To do: Return the rows exactly as they appear, starting at the line with "Find the location" and continuing through the last of the rows, both ends included. Leave the pictures out of your answer.

Supplied material:

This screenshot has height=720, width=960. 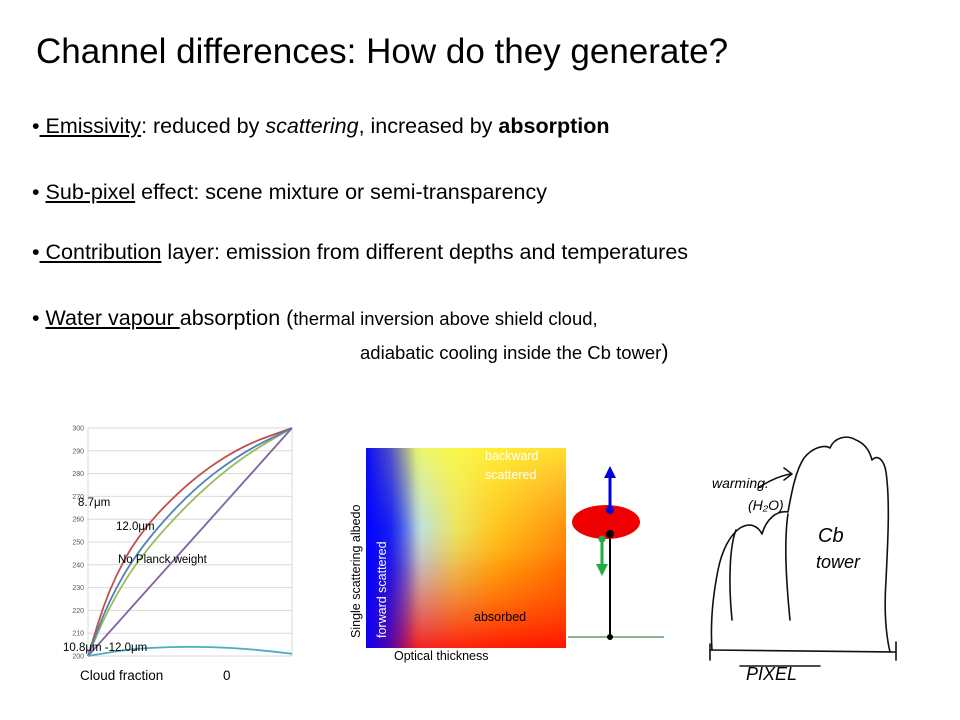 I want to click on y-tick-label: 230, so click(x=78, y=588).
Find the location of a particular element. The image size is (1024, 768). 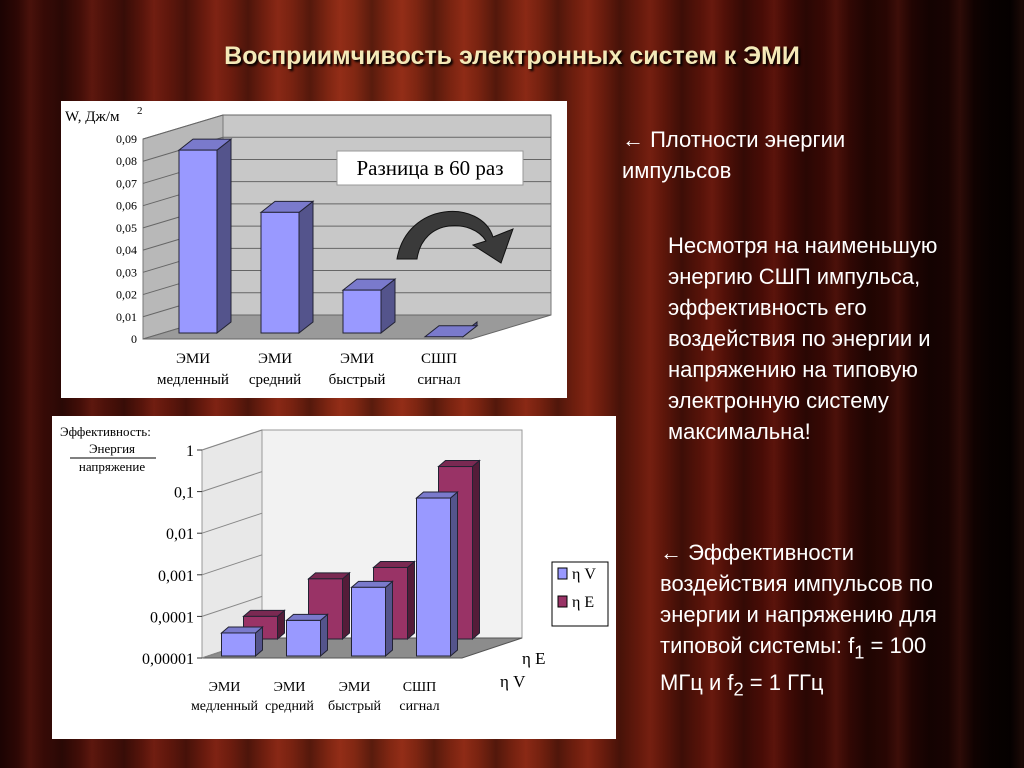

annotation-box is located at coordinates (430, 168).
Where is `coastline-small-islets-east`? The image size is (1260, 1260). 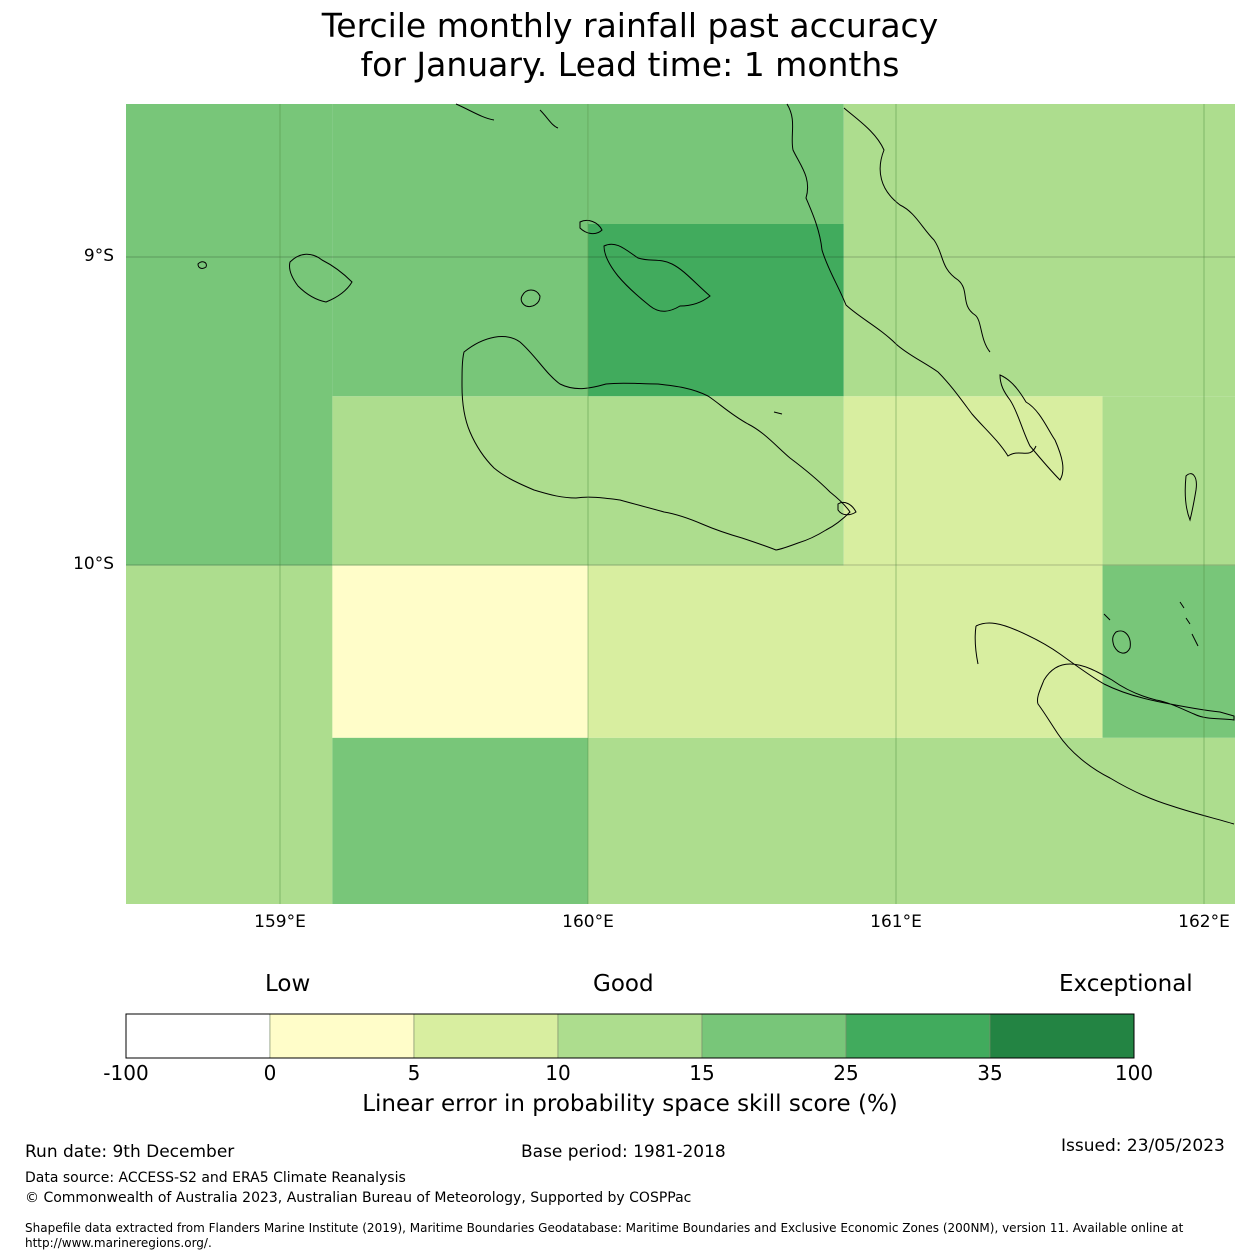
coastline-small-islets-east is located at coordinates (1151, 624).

Written response:
Find the location of a particular element. The image size is (1024, 768). 

annotation-box is located at coordinates (430, 168).
Where is `coastline-small-islets-east`? The image size is (1260, 1260). 
coastline-small-islets-east is located at coordinates (1151, 624).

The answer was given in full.